Звучит как приказ. Надежды княгини не оправдались.
Вернемся назад.
Летом на даче в Кирианове Екатерина Романовна чувствовала себя вольготнее, чем в столице. Отсюда можно было совершать поездки по окрестностям, не опасаясь, что за каждым твоим шагом наблюдают. А потому первые визиты Дашкова нанесла отставному и уже тяжелобольному Панину. Как принял ее старый покровитель?
Он никогда не скрывал перед племянницей своих мыслей. Рассуждение Никиты Ивановича о переменах в законодательстве имеет много общего с упреками Дашковой в адрес Петра I. Только теперь под ударом его красноречия был другой деспот — Екатерина II. «Тщетно пишет он новые законы, возвещая благоденствие народа, прославляет премудрость своего правления: новые законы будут не что иное, как новые обряды, запутывающие законы старые, народ все будет угнетен, дворянство унижено, и, несмотря на собственное его отвращение к тиранству, правление его будет правление тиранское»{696}.
━━━━━━━━━━━━━━━━━━━━
Перепишите без изменений фрагмент исходного текста от слов «Летом на даче» до слов «ее старый покровитель?» включительно. Следующий материал взят из другого источника.

- _СТРОКИ ДАННЫХ_:
━━━━━━━━━━━━━━━━━━━━
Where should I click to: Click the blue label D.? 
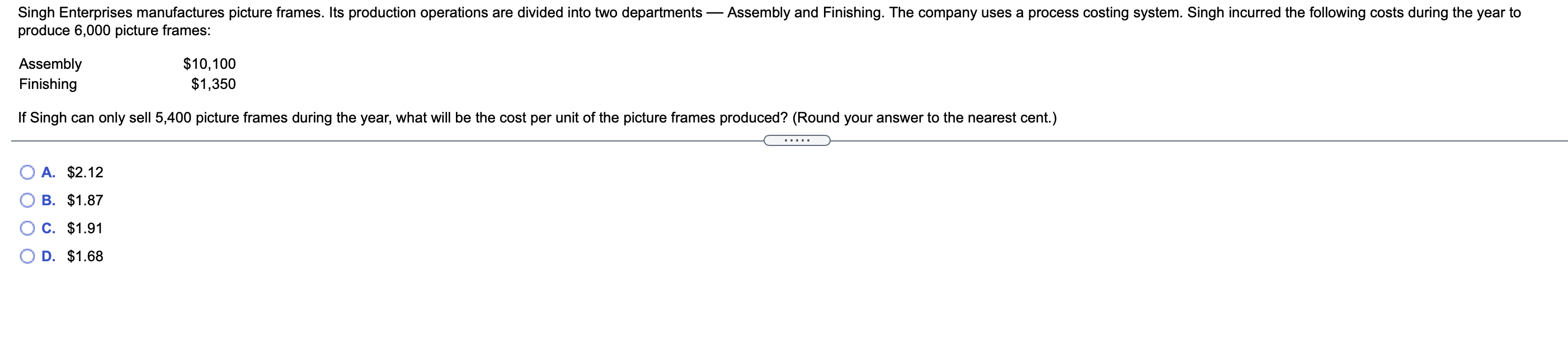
━━━━━━━━━━━━━━━━━━━━
- _ОТВЕТ_:
Летом на даче в Кирианове Екатерина Романовна чувствовала себя вольготнее, чем в столице. Отсюда можно было совершать поездки по окрестностям, не опасаясь, что за каждым твоим шагом наблюдают. А потому первые визиты Дашкова нанесла отставному и уже тяжелобольному Панину. Как принял ее старый покровитель?